Passionné et fin connaisseur de son sujet, Jean Harambat réussit un nouvel exercice de style dans son jardin anglais. Ce Cardenio perdu, plus de quatre siècles après sa création, lui a inspiré un récit trépidant, qui tient la distance malgré la richesse de son propos et les multiples rebondissements, et dont la fin habile rend grâce à son sujet. Unir, le temps d’une aventure, la force picaresque de Cervantès au souffle épique de Shakespeare pour en extraire une joyeuse sarabande, bravo ! En profiter pour dépeindre de nobles personnages défendant de nobles causes, bravissimo ! Et quand il parvient en plus à nous rendre ces deux intimidants géants si familiers et à mettre leur univers à la portée du lecteur, il n’est plus que d’applaudir en pensant, comme de nombreux spectateurs à l’issue des représentations d’œuvres du barde : it’s miraculous !

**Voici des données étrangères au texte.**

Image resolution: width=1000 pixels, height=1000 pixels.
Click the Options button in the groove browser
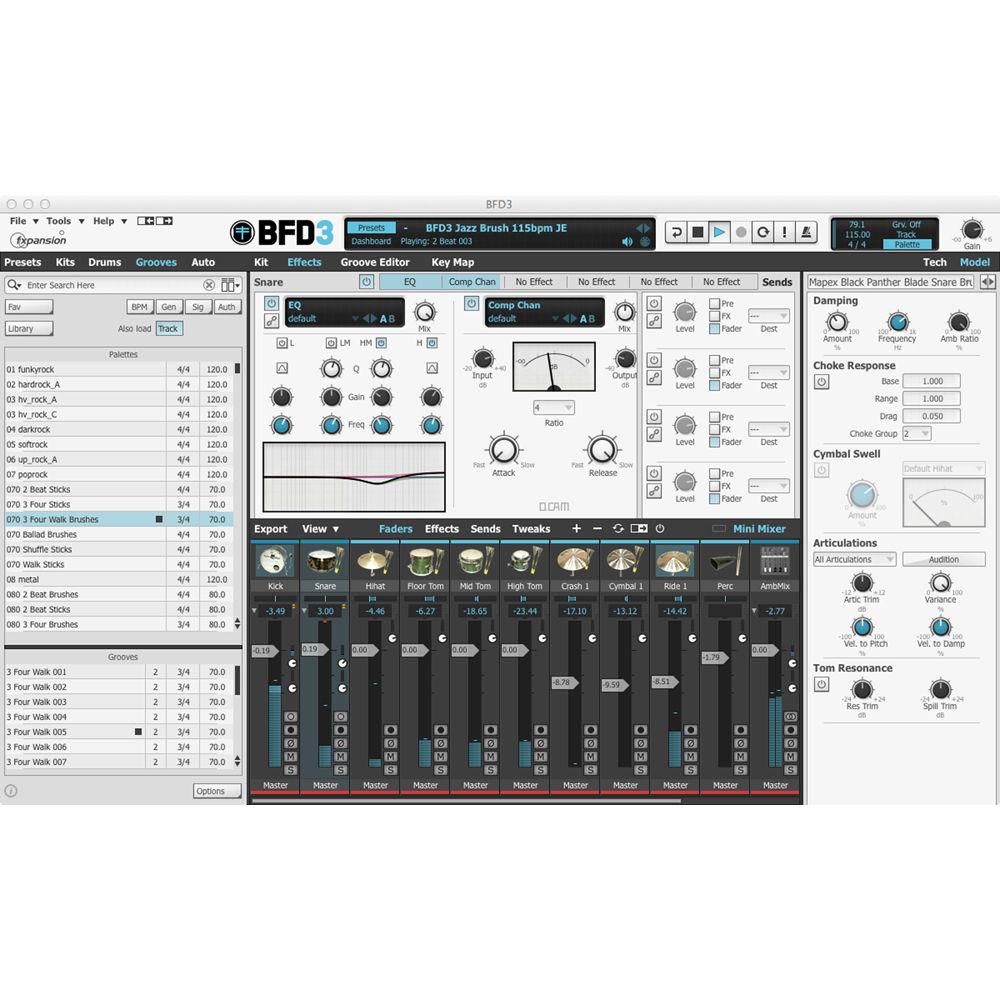click(217, 791)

* : Cet auteur à la carrière exceptionnelle a d’ailleurs multiplié les collaborations, la plus prolifique avec Francis Beaumont (mort en 1616, décidément). Deux autres pièces ont été coécrites avec Shakespeare en 1613, Henry VIII et The Two Noble Kinsmen (“Les Deux Nobles Cousins“). Hélas pour lui, sa notoriété a beaucoup pâti de l’ombre gigantesque du barde William.
** : Pour tout savoir sur l’histoire de cette pièce disparue, on pourra consulter Roger Chartier, « Comment lire un texte qui n’existe pas ? Cardenio entre Cervantès et Shakespeare », Actes des congrès de la Société française Shakespeare, mis en ligne le 03 avril 2013, en cliquant ici. En voici les premières lignes : « Comment lire un texte qui n’existe pas, représenter une pièce dont le manuscrit s’est perdu et dont on ne sait pas avec certitude qui fut son véritable auteur ? C’est l’énigme que pose Cardenio – une pièce jouée en Angleterre pour la première fois en 1612 ou 1613 et attribuée quarante ans plus tard à Shakespeare (et Fletcher) ».
*** : Les autres membres les plus éminentes et influentes sont les écrivaines Elizabeth Boyd et Mary Cowper. Le Shakespeare Ladies Club est surtout connu pour son soutien à l’installation d’une statue de Shakespeare dans le coin des poètes de l’abbaye de Westminster en 1741.
**** : Dans L’Histoire générale des Pirates, attribuée à un certain capitaine Charles Johnson et publiée à Londres en 1728, Libertalia est le nom d’une république fondée par des pirates au début du XVIIIe siècle au nord de Madagascar. Elle est devenue une sorte de mythe dont la devise (« Par Dieu et pour la Liberté ») revendique son programme abolitionniste. Elle n’est peut-être que l’invention de Daniel Defoe qui aurait simplement utilisé un pseudonyme et donc inventé toute cette histoire.
La Pièce manquante. Jean Harambat (scénario et dessin). Jean-Jacques Rouger (couleurs). Dargaud. 160 pages. 21,50 euros.